I did a little research while trying to come up with some publicity materials for the Adoption Drive. Let me just share with you the fruits of what I found. We often bemoan the sorry state of adoption rates and how Singaporeans are just not enlightened enough about the shelter scene in their country. I've found some official figures to back up our claim.
In an interview conducted with Deidre Moss of SPCA in November 2007, she stated that 60-70 dogs are abandoned and sent to SPCA every month. Just think about it. 60-70 dogs are sent to SPCA alone each month. What about the rest that are illegally let loose into the wild, kicked out from the warmth of their home and left to scavenge the streets for scraps of food for survival? What about the breeder dogs that are thrown away after they can no longer reproduce?
In a speech given by Dr. Mohamed Maliki bin Osman, the parliamentary secretary for national development, at the opening of AVA's responsible pet ownership roadshow in November 2007, he stated that 53,000 households in Singapore keep dogs as pets. Each year over 5,000 dogs end up unwanted and abandoned. This effectively means that over 9.5% of all dog owners eventually abandon their dog. To me, that's a shocking figure and it just goes to show how little thought dog owners put into the idea of getting a dog.
Since our adoption drive is just around the corner, this is as good a time as any to report these figures. They are slightly dated, but they are what I can find with my mediocre research skills! For all we know, the figures might have risen given the poor state of the economy the past few years. What I want to say is... you can't necessarily know everything about a dog before you adopt it. But one thing you can evaluate with a relatively high degree of accuracy is yourself. Before you buy or adopt, conduct your due diligence. Know what getting a dog involves. Be determined and well-equipped for the commitment that getting a dog involves. A dog can give you much but only if you are ready to receive all he/she has to give.
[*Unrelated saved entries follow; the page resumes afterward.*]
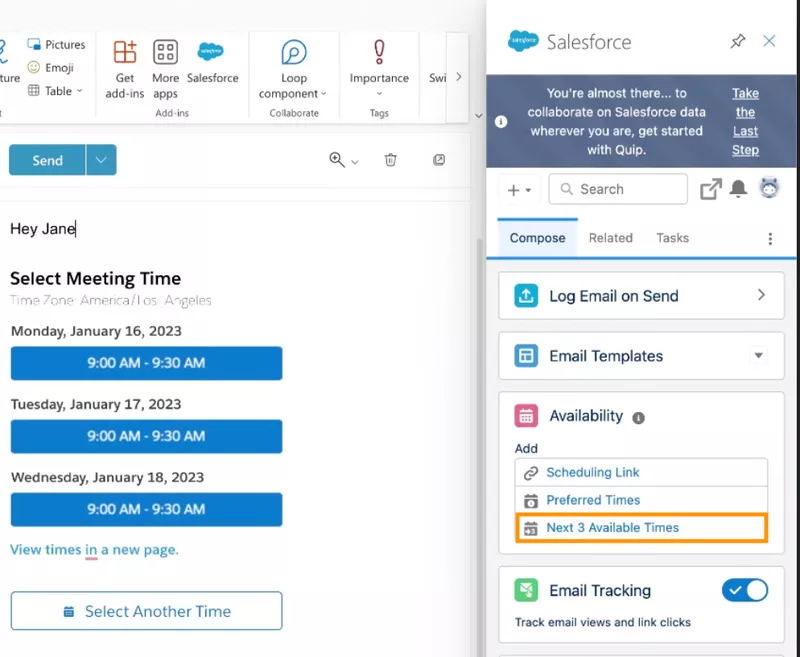Open the Take the Last Step link
This screenshot has width=800, height=657.
[745, 121]
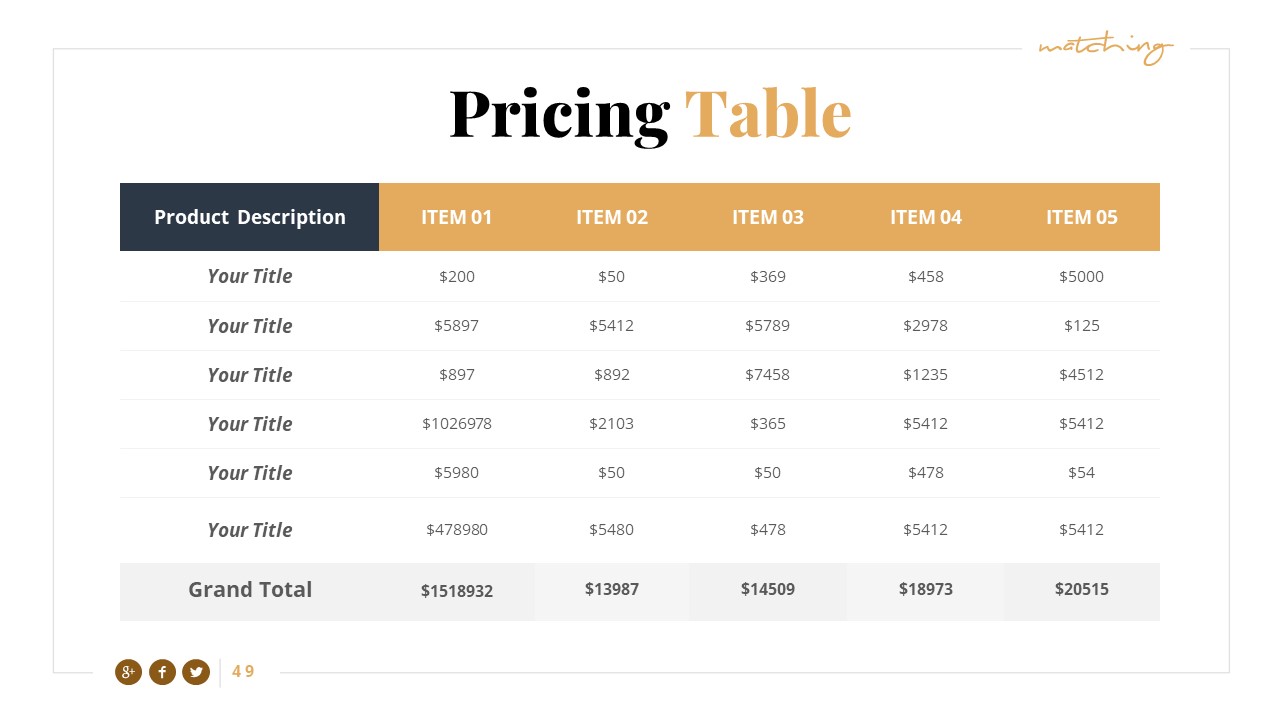Image resolution: width=1280 pixels, height=720 pixels.
Task: Click the Facebook social icon
Action: pyautogui.click(x=162, y=672)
Another thing I want to address is the topic of mongrels. As I was doing up the adoption catalogue featuring all our dogs at the shelter in preparation for this adoption drive (email us if you want a copy), I couldn't help noticing that almost all our dogs are mutts - mixed breed dogs with a complicated line of ancestry. It frustrates me that finding an adopter who loves mutts like we do is like finding a needle in a haystack. I love dogs. But most of all I love mongrels. No two mongrels look alike. They are unique in their very own way and not a cookie-cutter canine like so many out there. Besides, not all breeds are "pure" from the start. Many cross-breeds have been recognised as a breed standing on its own because people have embraced and accepted the mixture whole-heartedly and their popularity became widespread. The Labrador Retriever is a good example. Call me sensitive, but I feel the word "mongrel" alone sounds derogatory. A dog is a dog is a dog whatever breed it is. A mutt will look at you with eyes as loyal as a pure bred's. A mutt can and will, too, accompany you in good times and bad. I absolutely love mutts or mongrels or whatever you call them. I just wish that more people can see that being a dog of mixed breed is not in any way a disadvantage.
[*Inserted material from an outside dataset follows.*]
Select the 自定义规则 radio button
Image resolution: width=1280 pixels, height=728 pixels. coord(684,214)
A mutt that is also a one-time shelter dog has even more to give. The loyalty and the love you will receive from him/her will probably be greater and more all-encompassing. A shelter dog has probably been down in the dumps at some point in his or her life. It has been exposed to the very worse that life can dole out. When you adopt a shelter dog and bring him/her into your home - and heart - he/she knows what you have done for it. And so, it will give back doubly. I don't know if I'm being a tad dramatic but having been at the shelter doing volunteer work for almost 2 years, I have read and researched some. . And this is what they all seem to be telling me. Yes, certainly it takes some time for the shelter dog to get used to life at home. Yes, it can be a little difficult at the start. But once you gain his/her trust, once they know that you're here to stay, they will love you with all their canine heart.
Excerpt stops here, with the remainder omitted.